Of the many influential film-makers to have emerged from Australia in the 1970s, Phillip Noyce is one of the most political. Most of Noyce’s body of work consists of political dramas and thrillers, often with a side of geopolitical intrigue – titles such as Patriot Games, Clear and Present Danger, The Saint, Catch a Fire, Salt and The Quiet American.
In the early 2000s the director made a rare voyage back to Australian shores for the hard-hitting stolen generations drama Rabbit-Proof Fence, a personal but polemical film advertised in America with an incendiary poster tagline: “What if the government kidnapped your daughter?”
Rabbit Proof Fence was also a return to some of the themes canvassed in his first feature, 1977’s Backroads. This is in part a contemplation of injustice towards Indigenous Australians but told in the racy style of an American 70s road movie.
To play one of two lead roles (opposite Bill Hunter) Noyce approached the well-known Aboriginal activist Gary Foley, who agreed on the proviso he would be responsible for the film’s Indigenous voice and content.
The story, like the dialogue, was partly improvised. It follows bandits Gary (Foley) and Jack (Hunter) who steal a beaten-up Pontiac and commit a series of petty crimes en route to a climactic showdown with authority figures. Discussions of race relations unfold effortlessly between the two, who exchange bluntly worded conversations spanning multiracial lovers, assimilation and other potentially contentious subjects approached earnestly.

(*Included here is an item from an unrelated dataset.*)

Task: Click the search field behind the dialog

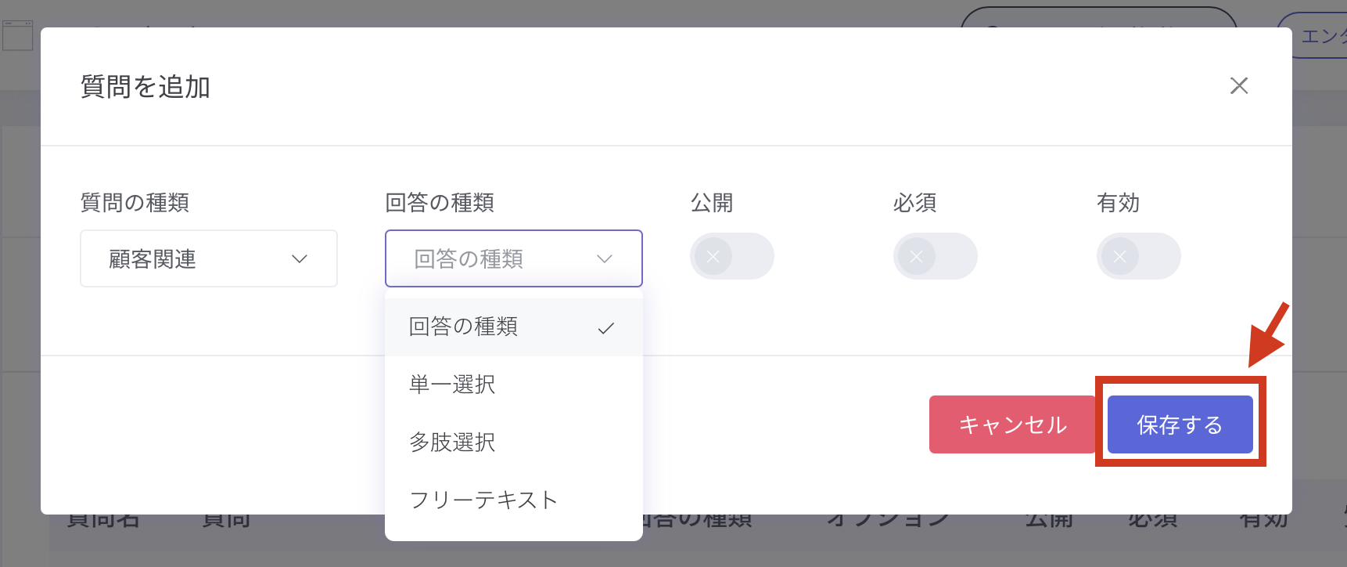Action: 1097,20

Backroads has a lively street-side style and a near constant sense of motion. Noyce integrates handheld cameras at a time when ditching tripods was considered bold and draws together compositions from the ace cinematographer Russell Boyd, who won an Oscar almost 30 years later in 2004 for Master and Commander: The Far Side of the World.
The film is sprayed with high-impact visual moments that have oomph partly because Noyce doesn’t dwell on them, from shots of flaming cars to roadkill and altercations with passing motorists. The mood is naturalistic but exciting, pieced together with an intuitive sense of rhythm and editing. Subtle touches, such as music sung by Gary’s mates overlaid on to a different scene depicting an argument between Gary and Jack, make a world of difference.
Problems surrounding its overarching structure prevent the film from achieving its full potential. Extensive use of introductory text cards suggests the lack of a fleshed-out beginning, and a violent and abrupt conclusion.
With a running time of just over 57 minutes, Backroads is not technically a full-length feature film but a “short feature film”. It was originally envisioned to conclude enigmatically, with the characters dispersing into the city and abandoning their vehicle on the Sydney Harbour Bridge.
That plan changed when the car broke down and Noyce ran out of cash. The director went to the Australian Film Commission for money to shoot a further 25 minutes but, in an odd twist, admiration from a famous critic (who was at the time director of the Sydney film festival) led to another change of plan.
“I made the mistake of showing it to David Stratton,” Noyce explains on the DVD extras. “It was a bad thing for our plans to lengthen the movie because he thought it was great at that length and agreed to launch it at the Sydney film festival as a feature film.”
If the director had completed it properly Backroads could well have been his best work all these years later (his other Australian classics include Newsfront and Dead Calm). But when it soars it soars, and there’s no doubt the film marked a hell of a start to Noyce’s career.